BRASIL – Presidente do STF, Rosa Weber, é homenageada em última sessão do CNJ antes de aposentadoria compulsória
Durante a sessão, vários representantes prestaram homenagens à ministra, incluindo juízes do CNJ, alunos mestrandos de Mato Grosso, representantes da OAB e da Anamatra. Eles destacaram os feitos da ministra durante sua presidência, como sua luta pela equidade de gênero, acesso à justiça, garantia de direitos de minorias e, principalmente, sua atuação em resposta aos ataques antidemocráticos e golpistas aos Três Poderes da República que ocorreram em janeiro deste ano. Além disso, ressaltaram as ações da campanha Democracia Inabalada, liderada pela ministra, junto com outros ministros da corte suprema, após a reabertura do STF em fevereiro.
Rosa Weber agradeceu as homenagens recebidas e, durante seu discurso de despedida, comentou sobre seu trabalho em quase 12 anos como ministra do STF, garantindo o cumprimento da Constituição Federal de 1988 e a efetivação dos direitos fundamentais estabelecidos pela Carta Magna.
Durante a sessão, também foi lançado o livro Vulnerabilidades e Direitos: A Perspectiva da Realidade nos Debates de Direitos Humanos – Dedicado à ministra Rosa Weber, organizado pela professora da Faculdade de Direito da Universidade Federal do Mato Grosso e juíza auxiliar no CNJ, Amini Haddad Campos.
Além disso, a ministra Rosa Weber anunciou o balanço preliminar do Mutirão Carcerário 2023, promovido pelo CNJ, que ocorreu simultaneamente em todas as unidades da federação.

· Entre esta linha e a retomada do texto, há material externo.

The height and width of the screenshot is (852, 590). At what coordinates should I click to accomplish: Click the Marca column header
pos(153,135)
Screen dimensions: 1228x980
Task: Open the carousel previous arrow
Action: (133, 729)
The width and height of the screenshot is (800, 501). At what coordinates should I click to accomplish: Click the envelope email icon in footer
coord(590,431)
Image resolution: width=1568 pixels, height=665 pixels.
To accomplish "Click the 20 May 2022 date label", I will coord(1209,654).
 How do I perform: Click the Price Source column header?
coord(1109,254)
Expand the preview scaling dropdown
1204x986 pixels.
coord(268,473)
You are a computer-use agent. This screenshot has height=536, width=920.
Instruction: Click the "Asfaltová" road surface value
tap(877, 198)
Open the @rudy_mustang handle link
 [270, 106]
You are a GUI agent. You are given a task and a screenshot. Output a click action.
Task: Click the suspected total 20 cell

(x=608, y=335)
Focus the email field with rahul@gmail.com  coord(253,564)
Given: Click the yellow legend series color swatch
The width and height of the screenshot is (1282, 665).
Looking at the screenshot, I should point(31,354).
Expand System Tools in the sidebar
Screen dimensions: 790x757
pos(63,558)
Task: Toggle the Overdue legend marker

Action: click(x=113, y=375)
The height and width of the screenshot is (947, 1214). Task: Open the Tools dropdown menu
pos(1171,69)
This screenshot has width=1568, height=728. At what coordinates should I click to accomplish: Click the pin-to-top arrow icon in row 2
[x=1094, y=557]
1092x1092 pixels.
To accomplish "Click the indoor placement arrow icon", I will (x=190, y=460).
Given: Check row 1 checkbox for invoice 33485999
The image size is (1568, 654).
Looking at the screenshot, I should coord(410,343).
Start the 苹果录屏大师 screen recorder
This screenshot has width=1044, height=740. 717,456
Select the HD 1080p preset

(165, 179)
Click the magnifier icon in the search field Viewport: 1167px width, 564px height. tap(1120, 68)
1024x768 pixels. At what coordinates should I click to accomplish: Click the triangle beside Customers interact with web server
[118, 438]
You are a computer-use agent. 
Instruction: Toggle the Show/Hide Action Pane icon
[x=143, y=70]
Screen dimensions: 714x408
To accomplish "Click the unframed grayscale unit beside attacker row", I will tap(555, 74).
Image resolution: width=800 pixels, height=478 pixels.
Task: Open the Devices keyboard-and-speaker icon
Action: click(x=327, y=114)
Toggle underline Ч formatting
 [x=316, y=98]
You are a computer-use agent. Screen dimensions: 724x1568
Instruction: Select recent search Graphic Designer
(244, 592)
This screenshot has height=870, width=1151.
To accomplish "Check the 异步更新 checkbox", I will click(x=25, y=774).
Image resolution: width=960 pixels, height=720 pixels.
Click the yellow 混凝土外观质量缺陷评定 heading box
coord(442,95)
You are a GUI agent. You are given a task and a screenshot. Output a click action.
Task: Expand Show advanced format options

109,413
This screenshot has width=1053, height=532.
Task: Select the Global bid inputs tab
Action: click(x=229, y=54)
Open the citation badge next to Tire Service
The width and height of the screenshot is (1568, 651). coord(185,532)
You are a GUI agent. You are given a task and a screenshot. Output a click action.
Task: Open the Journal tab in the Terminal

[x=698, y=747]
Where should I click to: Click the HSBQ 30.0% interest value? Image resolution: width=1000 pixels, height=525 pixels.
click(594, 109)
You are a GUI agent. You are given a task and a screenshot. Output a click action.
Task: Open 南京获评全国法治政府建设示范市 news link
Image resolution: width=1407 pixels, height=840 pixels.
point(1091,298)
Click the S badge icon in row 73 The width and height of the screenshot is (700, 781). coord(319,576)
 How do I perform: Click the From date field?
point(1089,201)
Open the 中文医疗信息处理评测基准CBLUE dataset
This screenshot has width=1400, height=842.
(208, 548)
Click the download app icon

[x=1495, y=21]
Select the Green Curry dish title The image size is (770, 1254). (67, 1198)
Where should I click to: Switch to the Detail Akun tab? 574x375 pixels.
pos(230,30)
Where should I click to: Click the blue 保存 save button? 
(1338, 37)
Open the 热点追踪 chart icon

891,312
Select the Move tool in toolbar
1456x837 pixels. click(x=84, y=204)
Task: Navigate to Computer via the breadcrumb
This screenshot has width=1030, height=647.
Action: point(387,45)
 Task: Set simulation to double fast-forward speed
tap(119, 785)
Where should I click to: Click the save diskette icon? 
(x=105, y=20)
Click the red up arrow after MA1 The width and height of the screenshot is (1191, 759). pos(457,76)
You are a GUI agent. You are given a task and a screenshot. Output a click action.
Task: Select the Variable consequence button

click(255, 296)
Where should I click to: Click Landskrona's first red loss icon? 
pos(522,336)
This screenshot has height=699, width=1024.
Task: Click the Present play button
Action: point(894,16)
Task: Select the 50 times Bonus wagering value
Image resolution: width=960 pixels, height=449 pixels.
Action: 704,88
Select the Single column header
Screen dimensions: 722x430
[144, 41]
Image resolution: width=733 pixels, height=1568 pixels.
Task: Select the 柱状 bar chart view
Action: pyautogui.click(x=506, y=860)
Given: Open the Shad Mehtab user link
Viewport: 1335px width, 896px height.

Durante o mutirão, 25 juízes analisaram 100.396 processos judiciais, sendo que 70.452 processos tinham condições previstas para revisão da pena. No entanto, apenas 38,3% desses processos tiveram alterações no regime de cumprimento das penas e no tempo de execução. Ao todo, 21.866 presidiários foram colocados em liberdade após a análise processual durante o mutirão carcerário, pois estavam presos indevidamente.
A ministra Rosa Weber defendeu a manutenção dos trabalhos dos mutirões carcerários, afirmando que os números alcançados durante o Mutirão Carcerário 2023 evidenciam a importância dessa política judiciária e sugerindo que ela seja permanente.
Os mutirões carcerários do CNJ foram iniciados em 2008 e têm como objetivo garantir e promover direitos na área prisional para aliviar a superlotação do sistema carcerário e revisar penas de forma justa, retirando do sistema os detentos que não deveriam mais estar lá. A ministra Rosa Weber encerra sua presidência do CNJ deixando como legado a defesa dos direitos fundamentais e o compromisso com a justiça e a igualdade.